● Passage cité:
· · ·
7 novembre 1938. Herschel Grynszpan abat le conseiller d’ambassade de Berlin à Paris, Ernst vom Rath.

Après 1933, le régime nazi met progressivement en œuvre une politique d’exclusion des Juifs en Allemagne. En 1933, des lois professionnelles les écartent de la fonction publique, de l’enseignement et de la magistrature. En 1935, les lois de Nuremberg leur retirent la citoyenneté allemande et interdisent les mariages entre Juifs et non-Juifs. Entre 1936 et 1938, ces mesures sont étendues : restrictions scolaires et universitaires, interdictions d’exercice élargies, « aryanisation » forcée des entreprises. À l’automne 1938, les Juifs d’Allemagne sont relégués dans une position fragile sur les plans civil, économique et social.
La situation des Juifs de nationalité polonaise vivant en Allemagne prend alors une importance particulière. Beaucoup d’entre eux se sont installés en Allemagne avant la Première Guerre mondiale, dans le cadre de migrations économiques depuis les régions polonaises de l’ancien empire russe. C’est le cas de la famille Grynszpan, originaire de la région de Radomsko, qui s’établit à Hanovre probablement entre 1911 et 1914. Les parents, Zindel et Rywka Grynszpan, y tiennent de petits commerces et y élèvent leurs enfants. Herschel naît à Hanovre en 1921, ce qui atteste d’un enracinement ancien en Allemagne.
Dans la Seconde République polonaise, la minorité juive représente environ 10 % de la population. À partir du milieu des années 1930, des courants nationalistes influencent la politique intérieure en soutenant l’idée que la « question juive » doit être résolue par la réduction numérique de la population juive. L’émigration est présentée comme voie privilégiée. Des projets sont étudiés vers la Palestine, Madagascar ou certaines colonies d’Afrique orientale. Ces politiques ne visent pas l’intégration des Juifs dans la nation polonaise, mais au contraire la diminution progressive de leur présence.
· · ·
● Données:
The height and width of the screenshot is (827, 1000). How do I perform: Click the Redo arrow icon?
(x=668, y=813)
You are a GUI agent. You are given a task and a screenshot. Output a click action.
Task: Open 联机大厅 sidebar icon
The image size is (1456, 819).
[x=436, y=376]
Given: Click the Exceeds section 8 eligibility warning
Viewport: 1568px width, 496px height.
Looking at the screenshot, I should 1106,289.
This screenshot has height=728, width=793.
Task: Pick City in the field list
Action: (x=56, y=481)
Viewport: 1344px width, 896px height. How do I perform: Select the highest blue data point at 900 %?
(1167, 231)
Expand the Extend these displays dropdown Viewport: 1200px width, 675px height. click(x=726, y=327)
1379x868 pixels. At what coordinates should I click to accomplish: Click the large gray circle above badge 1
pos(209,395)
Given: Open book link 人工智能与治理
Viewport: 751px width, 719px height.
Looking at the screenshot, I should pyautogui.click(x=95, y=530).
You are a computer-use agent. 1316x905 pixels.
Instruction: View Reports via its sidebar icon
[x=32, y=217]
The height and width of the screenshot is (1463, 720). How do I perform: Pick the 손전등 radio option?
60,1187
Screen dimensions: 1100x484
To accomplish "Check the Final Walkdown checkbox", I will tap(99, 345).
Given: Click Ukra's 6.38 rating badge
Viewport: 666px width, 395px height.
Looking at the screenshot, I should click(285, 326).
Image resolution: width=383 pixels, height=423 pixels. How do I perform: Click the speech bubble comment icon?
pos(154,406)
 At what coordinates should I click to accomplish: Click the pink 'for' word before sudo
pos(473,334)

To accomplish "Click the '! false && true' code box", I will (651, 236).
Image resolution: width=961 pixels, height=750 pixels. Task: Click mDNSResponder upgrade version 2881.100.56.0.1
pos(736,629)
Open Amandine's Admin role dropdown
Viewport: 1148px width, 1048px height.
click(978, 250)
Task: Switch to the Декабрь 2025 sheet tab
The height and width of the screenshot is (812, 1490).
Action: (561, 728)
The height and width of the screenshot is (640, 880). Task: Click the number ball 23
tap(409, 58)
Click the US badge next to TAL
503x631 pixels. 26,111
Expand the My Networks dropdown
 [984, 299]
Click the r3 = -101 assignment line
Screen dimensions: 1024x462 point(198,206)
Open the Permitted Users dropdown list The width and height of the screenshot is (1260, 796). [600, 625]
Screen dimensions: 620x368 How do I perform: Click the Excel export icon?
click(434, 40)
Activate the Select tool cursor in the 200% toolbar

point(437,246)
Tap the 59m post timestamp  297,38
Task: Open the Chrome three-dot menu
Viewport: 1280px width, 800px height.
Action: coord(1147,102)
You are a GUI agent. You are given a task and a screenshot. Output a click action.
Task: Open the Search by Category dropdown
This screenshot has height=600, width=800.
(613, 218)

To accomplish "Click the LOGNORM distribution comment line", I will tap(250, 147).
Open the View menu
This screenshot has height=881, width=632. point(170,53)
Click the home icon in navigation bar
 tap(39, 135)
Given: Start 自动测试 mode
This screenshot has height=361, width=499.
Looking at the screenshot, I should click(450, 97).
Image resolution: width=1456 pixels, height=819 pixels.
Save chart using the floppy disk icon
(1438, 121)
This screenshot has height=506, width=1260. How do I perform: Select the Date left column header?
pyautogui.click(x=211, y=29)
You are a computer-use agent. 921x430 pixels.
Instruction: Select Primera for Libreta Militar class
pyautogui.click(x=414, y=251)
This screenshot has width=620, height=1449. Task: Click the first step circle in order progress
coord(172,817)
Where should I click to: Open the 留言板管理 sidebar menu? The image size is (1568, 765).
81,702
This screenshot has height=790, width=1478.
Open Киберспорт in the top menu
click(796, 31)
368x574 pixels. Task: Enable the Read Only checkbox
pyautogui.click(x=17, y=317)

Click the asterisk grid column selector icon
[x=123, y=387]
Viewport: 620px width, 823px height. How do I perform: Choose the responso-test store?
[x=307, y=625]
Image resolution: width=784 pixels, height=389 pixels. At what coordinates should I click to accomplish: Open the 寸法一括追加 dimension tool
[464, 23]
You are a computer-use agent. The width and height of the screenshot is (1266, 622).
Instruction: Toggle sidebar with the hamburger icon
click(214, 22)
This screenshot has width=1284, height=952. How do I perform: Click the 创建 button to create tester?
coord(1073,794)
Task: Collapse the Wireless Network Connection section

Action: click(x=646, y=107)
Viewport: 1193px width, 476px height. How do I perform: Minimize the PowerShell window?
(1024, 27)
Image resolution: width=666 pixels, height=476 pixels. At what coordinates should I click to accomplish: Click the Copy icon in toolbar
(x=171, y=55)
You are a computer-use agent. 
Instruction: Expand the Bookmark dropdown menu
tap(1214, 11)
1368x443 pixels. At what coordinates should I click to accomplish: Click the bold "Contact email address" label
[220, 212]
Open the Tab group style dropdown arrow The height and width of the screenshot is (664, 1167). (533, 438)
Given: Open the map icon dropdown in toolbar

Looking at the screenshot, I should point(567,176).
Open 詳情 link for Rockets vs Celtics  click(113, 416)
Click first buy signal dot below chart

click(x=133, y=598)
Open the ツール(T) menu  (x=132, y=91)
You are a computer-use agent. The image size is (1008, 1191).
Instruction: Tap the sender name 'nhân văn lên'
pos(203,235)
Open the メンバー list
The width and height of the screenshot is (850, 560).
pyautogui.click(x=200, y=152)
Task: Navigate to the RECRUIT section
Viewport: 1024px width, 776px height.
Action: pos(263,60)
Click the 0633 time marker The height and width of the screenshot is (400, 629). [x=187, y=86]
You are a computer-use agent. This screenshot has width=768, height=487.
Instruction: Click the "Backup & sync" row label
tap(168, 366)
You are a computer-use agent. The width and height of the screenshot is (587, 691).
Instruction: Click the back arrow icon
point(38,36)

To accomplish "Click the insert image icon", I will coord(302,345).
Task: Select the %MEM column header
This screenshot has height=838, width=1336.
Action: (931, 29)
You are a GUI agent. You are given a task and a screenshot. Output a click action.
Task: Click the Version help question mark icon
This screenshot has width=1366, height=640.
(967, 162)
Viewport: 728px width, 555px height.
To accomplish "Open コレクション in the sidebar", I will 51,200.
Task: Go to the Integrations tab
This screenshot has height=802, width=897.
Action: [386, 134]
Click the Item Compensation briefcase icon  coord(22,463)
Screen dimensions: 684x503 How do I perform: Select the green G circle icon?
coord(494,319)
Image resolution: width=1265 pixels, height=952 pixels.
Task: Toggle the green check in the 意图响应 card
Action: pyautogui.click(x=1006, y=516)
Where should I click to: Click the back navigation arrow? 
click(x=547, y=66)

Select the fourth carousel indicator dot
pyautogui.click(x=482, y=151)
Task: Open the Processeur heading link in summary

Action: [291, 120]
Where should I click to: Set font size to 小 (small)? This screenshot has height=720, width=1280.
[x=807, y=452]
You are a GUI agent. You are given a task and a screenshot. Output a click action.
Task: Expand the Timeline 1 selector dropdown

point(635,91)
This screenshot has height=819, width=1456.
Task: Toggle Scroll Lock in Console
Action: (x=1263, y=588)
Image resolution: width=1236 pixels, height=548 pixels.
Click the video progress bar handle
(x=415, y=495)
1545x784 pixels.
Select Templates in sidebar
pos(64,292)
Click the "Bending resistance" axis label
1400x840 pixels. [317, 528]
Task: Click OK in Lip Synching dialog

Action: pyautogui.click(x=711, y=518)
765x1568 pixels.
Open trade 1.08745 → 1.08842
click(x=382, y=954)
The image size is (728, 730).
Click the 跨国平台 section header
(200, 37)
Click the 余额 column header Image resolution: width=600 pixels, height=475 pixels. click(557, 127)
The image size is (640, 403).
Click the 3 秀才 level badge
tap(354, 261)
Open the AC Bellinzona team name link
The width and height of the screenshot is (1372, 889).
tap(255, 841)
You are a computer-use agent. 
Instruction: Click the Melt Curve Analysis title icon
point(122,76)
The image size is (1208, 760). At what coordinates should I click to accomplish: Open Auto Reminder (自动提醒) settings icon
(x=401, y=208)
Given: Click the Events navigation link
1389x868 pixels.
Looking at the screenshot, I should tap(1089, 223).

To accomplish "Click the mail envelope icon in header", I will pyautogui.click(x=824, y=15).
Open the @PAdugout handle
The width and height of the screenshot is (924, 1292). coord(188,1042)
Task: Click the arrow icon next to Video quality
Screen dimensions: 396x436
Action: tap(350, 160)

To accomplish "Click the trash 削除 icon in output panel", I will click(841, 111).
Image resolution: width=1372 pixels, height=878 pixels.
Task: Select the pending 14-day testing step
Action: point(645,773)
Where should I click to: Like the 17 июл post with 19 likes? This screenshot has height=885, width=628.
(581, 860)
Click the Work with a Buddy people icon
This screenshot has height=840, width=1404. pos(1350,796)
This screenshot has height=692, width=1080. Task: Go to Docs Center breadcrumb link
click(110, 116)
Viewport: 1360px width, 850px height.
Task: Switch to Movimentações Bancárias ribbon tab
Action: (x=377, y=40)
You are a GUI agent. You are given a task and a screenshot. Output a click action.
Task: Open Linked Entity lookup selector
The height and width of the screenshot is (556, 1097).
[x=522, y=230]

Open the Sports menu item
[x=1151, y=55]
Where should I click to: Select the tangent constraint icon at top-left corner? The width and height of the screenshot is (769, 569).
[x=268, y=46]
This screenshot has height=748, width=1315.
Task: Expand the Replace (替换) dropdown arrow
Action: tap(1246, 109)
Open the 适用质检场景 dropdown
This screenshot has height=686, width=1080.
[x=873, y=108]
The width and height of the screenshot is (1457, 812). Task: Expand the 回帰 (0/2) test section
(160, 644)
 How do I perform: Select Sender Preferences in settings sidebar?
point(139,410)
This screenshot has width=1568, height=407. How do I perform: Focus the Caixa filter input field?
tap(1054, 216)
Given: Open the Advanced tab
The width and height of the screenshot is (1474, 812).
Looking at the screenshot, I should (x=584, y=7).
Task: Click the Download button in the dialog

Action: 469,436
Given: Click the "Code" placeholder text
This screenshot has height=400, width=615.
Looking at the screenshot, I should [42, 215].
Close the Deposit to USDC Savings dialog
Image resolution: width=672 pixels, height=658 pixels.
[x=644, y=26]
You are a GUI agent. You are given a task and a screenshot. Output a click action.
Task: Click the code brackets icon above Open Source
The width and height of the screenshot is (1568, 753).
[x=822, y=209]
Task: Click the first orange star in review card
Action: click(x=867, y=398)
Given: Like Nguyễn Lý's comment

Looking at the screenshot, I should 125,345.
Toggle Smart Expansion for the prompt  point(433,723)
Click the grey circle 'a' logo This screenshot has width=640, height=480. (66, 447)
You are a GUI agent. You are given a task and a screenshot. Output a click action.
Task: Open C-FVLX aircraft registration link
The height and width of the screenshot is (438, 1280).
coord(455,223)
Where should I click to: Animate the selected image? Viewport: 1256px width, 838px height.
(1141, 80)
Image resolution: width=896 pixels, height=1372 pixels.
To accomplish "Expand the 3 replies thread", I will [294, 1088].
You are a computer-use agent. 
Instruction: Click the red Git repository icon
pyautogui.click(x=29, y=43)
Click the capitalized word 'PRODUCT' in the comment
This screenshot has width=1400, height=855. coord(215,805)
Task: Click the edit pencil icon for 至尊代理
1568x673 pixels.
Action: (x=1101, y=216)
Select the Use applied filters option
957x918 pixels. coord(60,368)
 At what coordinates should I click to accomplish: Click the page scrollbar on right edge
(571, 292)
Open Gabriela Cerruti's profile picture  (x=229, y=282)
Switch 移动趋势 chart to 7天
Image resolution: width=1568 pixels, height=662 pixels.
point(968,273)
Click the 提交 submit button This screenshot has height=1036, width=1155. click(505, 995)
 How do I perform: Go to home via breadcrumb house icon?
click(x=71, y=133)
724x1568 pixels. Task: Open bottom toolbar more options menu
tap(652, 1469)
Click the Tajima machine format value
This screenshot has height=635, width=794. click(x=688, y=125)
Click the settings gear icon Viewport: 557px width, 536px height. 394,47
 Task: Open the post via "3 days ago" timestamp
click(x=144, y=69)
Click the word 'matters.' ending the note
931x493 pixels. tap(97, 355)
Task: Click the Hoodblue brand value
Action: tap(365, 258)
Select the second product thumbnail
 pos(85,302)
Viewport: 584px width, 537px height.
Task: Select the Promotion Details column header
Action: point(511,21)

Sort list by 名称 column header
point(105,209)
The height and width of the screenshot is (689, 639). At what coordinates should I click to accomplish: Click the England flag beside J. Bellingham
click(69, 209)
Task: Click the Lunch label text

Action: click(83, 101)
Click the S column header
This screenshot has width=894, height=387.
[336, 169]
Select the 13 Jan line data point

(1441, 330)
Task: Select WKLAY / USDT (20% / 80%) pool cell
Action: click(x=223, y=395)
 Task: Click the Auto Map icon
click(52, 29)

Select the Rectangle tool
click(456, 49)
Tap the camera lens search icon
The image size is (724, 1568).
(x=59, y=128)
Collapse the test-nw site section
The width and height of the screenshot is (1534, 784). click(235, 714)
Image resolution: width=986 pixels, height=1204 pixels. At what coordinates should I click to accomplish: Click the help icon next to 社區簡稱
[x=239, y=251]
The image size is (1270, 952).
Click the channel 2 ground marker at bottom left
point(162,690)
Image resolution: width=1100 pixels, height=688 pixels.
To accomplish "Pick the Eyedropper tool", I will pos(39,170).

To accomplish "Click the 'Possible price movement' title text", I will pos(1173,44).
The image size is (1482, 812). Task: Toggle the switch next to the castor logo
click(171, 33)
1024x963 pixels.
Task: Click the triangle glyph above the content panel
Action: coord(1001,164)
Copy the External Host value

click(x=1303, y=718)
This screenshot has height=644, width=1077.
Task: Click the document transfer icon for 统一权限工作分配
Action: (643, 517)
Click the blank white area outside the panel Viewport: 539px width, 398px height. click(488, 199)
· · ·
● Ce que vous ferez:
a – Expliquez en une à trois phrases pourquoi, selon le passage sur l'affaire Grynszpan, l'émigration est présentée en Pologne comme voie privilégiée.
b – Prolongez le passage sur l'affaire Grynszpan en reprenant après sa dernière phrase.
Les lignes de données forment un matériau distinct, sans lien avec le passage cité.

● Réponses attendues:
a – À partir du milieu des années 1930, des courants nationalistes influencent la politique intérieure polonaise en soutenant que la « question juive » doit être résolue par la réduction numérique de la population juive. L'émigration répond à cet objectif, puisque ces politiques visent non l'intégration des Juifs dans la nation polonaise, mais la diminution progressive de leur présence.

b –
Dans ce cadre, le gouvernement polonais redoute le retour en masse de Juifs polonais résidant en Allemagne. Le 31 mars 1938, il adopte une loi permettant de retirer la nationalité à ses citoyens à l’étranger si leur passeport n’est pas renouvelé avant une date donnée. En réponse, l’Allemagne décide d’agir. Le 26 octobre 1938, environ 17 000 Juifs polonais sont expulsés.
C’est à Zbąszyń que la situation se bloque : la Pologne refuse l’entrée à ceux dont les papiers ne sont pas validés, l’Allemagne refuse de les reprendre. Les expulsés se retrouvent dans une zone d’attente improvisée, dépendant de secours communautaires. La famille Grynszpan est parmi eux.
À Paris, leur fils Herschel, âgé de dix-sept ans, apprend leur situation. Le 7 novembre 1938, il achète un revolver et se rend à l’ambassade d’Allemagne, boulevard Haussmann. Il est introduit auprès d’Ernst vom Rath, conseiller d’ambassade âgé de vingt-neuf ans. Après un bref échange, Grynszpan sort l’arme et tire cinq coups. Deux balles atteignent vom Rath. Grynszpan est arrêté immédiatement. Il déclare avoir agi en protestation contre le traitement infligé aux Juifs.
Vom Rath est transporté à l’hôpital de la Pitié, où il meurt le 9 novembre 1938.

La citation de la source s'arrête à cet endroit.